━━━ Records for processing ━━━

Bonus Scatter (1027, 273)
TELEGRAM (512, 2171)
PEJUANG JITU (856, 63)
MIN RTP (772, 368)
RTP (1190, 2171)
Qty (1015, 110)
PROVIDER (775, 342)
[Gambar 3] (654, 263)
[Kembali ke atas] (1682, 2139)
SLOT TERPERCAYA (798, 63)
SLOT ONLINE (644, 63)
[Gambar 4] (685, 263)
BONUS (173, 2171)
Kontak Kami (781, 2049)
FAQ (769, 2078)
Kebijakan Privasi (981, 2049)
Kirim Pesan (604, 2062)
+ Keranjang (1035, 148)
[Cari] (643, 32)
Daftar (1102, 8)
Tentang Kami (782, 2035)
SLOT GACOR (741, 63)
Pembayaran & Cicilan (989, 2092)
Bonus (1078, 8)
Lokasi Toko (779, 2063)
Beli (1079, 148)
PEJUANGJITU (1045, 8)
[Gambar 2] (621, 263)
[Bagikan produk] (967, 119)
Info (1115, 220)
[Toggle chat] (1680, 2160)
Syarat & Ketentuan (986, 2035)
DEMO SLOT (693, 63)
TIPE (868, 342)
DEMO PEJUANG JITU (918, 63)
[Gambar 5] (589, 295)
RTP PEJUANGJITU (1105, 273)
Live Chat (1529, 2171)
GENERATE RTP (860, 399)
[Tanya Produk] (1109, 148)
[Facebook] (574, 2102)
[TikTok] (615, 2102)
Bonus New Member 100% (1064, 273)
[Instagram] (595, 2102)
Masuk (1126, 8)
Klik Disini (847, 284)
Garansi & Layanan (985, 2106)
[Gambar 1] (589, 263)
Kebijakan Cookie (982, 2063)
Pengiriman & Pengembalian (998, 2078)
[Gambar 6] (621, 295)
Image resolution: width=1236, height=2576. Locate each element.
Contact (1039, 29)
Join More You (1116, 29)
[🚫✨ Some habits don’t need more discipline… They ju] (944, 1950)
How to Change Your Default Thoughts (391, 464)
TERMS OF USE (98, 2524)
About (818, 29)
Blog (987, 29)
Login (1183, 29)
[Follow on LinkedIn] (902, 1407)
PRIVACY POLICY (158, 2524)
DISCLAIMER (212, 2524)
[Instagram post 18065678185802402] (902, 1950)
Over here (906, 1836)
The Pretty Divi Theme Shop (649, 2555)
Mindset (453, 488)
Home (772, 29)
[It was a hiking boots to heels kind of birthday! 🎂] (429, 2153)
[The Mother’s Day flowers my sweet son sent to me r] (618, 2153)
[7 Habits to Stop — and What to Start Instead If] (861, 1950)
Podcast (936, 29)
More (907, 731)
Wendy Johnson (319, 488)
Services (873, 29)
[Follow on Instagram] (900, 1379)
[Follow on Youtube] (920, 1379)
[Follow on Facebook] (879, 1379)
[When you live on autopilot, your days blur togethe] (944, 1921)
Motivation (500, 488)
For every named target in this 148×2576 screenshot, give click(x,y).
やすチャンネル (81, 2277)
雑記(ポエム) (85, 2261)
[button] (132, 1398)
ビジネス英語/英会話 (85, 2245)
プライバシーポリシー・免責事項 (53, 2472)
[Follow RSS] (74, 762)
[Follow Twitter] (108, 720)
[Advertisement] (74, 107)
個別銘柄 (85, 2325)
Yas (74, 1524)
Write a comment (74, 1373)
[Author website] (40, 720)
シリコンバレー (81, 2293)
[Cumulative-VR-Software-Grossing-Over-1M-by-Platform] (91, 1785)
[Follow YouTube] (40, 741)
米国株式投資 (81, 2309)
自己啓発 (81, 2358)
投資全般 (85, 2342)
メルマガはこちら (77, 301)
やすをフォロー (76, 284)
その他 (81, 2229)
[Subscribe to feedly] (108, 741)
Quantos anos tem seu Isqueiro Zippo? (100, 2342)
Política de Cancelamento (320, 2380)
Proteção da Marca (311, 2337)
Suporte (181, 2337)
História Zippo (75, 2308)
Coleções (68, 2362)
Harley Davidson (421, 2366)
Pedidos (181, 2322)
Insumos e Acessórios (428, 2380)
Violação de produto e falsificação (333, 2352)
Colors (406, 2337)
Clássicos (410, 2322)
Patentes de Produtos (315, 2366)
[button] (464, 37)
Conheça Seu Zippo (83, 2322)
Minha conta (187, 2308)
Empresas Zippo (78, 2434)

━━━

- What is expected: Each record above must be restated in full, word for word.

- Task answer:
Bonus Scatter (1027, 273)
TELEGRAM (512, 2171)
PEJUANG JITU (856, 63)
MIN RTP (772, 368)
RTP (1190, 2171)
Qty (1015, 110)
PROVIDER (775, 342)
[Gambar 3] (654, 263)
[Kembali ke atas] (1682, 2139)
SLOT TERPERCAYA (798, 63)
SLOT ONLINE (644, 63)
[Gambar 4] (685, 263)
BONUS (173, 2171)
Kontak Kami (781, 2049)
FAQ (769, 2078)
Kebijakan Privasi (981, 2049)
Kirim Pesan (604, 2062)
+ Keranjang (1035, 148)
[Cari] (643, 32)
Daftar (1102, 8)
Tentang Kami (782, 2035)
SLOT GACOR (741, 63)
Pembayaran & Cicilan (989, 2092)
Bonus (1078, 8)
Lokasi Toko (779, 2063)
Beli (1079, 148)
PEJUANGJITU (1045, 8)
[Gambar 2] (621, 263)
[Bagikan produk] (967, 119)
Info (1115, 220)
[Toggle chat] (1680, 2160)
Syarat & Ketentuan (986, 2035)
DEMO SLOT (693, 63)
TIPE (868, 342)
DEMO PEJUANG JITU (918, 63)
[Gambar 5] (589, 295)
RTP PEJUANGJITU (1105, 273)
Live Chat (1529, 2171)
GENERATE RTP (860, 399)
[Tanya Produk] (1109, 148)
[Facebook] (574, 2102)
[TikTok] (615, 2102)
Bonus New Member 100% (1064, 273)
[Instagram] (595, 2102)
Masuk (1126, 8)
Klik Disini (847, 284)
Garansi & Layanan (985, 2106)
[Gambar 1] (589, 263)
Kebijakan Cookie (982, 2063)
Pengiriman & Pengembalian (998, 2078)
[Gambar 6] (621, 295)
Image resolution: width=1236, height=2576. Locate each element.
Contact (1039, 29)
Join More You (1116, 29)
[🚫✨ Some habits don’t need more discipline… They ju] (944, 1950)
How to Change Your Default Thoughts (391, 464)
TERMS OF USE (98, 2524)
About (818, 29)
Blog (987, 29)
Login (1183, 29)
[Follow on LinkedIn] (902, 1407)
PRIVACY POLICY (158, 2524)
DISCLAIMER (212, 2524)
[Instagram post 18065678185802402] (902, 1950)
Over here (906, 1836)
The Pretty Divi Theme Shop (649, 2555)
Mindset (453, 488)
Home (772, 29)
[It was a hiking boots to heels kind of birthday! 🎂] (429, 2153)
[The Mother’s Day flowers my sweet son sent to me r] (618, 2153)
[7 Habits to Stop — and What to Start Instead If] (861, 1950)
Podcast (936, 29)
More (907, 731)
Wendy Johnson (319, 488)
Services (873, 29)
[Follow on Instagram] (900, 1379)
[Follow on Youtube] (920, 1379)
[Follow on Facebook] (879, 1379)
[When you live on autopilot, your days blur togethe] (944, 1921)
Motivation (500, 488)
For every named target in this 148×2576 screenshot, give click(x,y).
やすチャンネル (81, 2277)
雑記(ポエム) (85, 2261)
[button] (132, 1398)
ビジネス英語/英会話 (85, 2245)
プライバシーポリシー・免責事項 (53, 2472)
[Follow RSS] (74, 762)
[Follow Twitter] (108, 720)
[Advertisement] (74, 107)
個別銘柄 (85, 2325)
Yas (74, 1524)
Write a comment (74, 1373)
[Author website] (40, 720)
シリコンバレー (81, 2293)
[Cumulative-VR-Software-Grossing-Over-1M-by-Platform] (91, 1785)
[Follow YouTube] (40, 741)
米国株式投資 (81, 2309)
自己啓発 (81, 2358)
投資全般 (85, 2342)
メルマガはこちら (77, 301)
やすをフォロー (76, 284)
その他 (81, 2229)
[Subscribe to feedly] (108, 741)
Quantos anos tem seu Isqueiro Zippo? (100, 2342)
Política de Cancelamento (320, 2380)
Proteção da Marca (311, 2337)
Suporte (181, 2337)
História Zippo (75, 2308)
Coleções (68, 2362)
Harley Davidson (421, 2366)
Pedidos (181, 2322)
Insumos e Acessórios (428, 2380)
Violação de produto e falsificação (333, 2352)
Colors (406, 2337)
Clássicos (410, 2322)
Patentes de Produtos (315, 2366)
[button] (464, 37)
Conheça Seu Zippo (83, 2322)
Minha conta (187, 2308)
Empresas Zippo (78, 2434)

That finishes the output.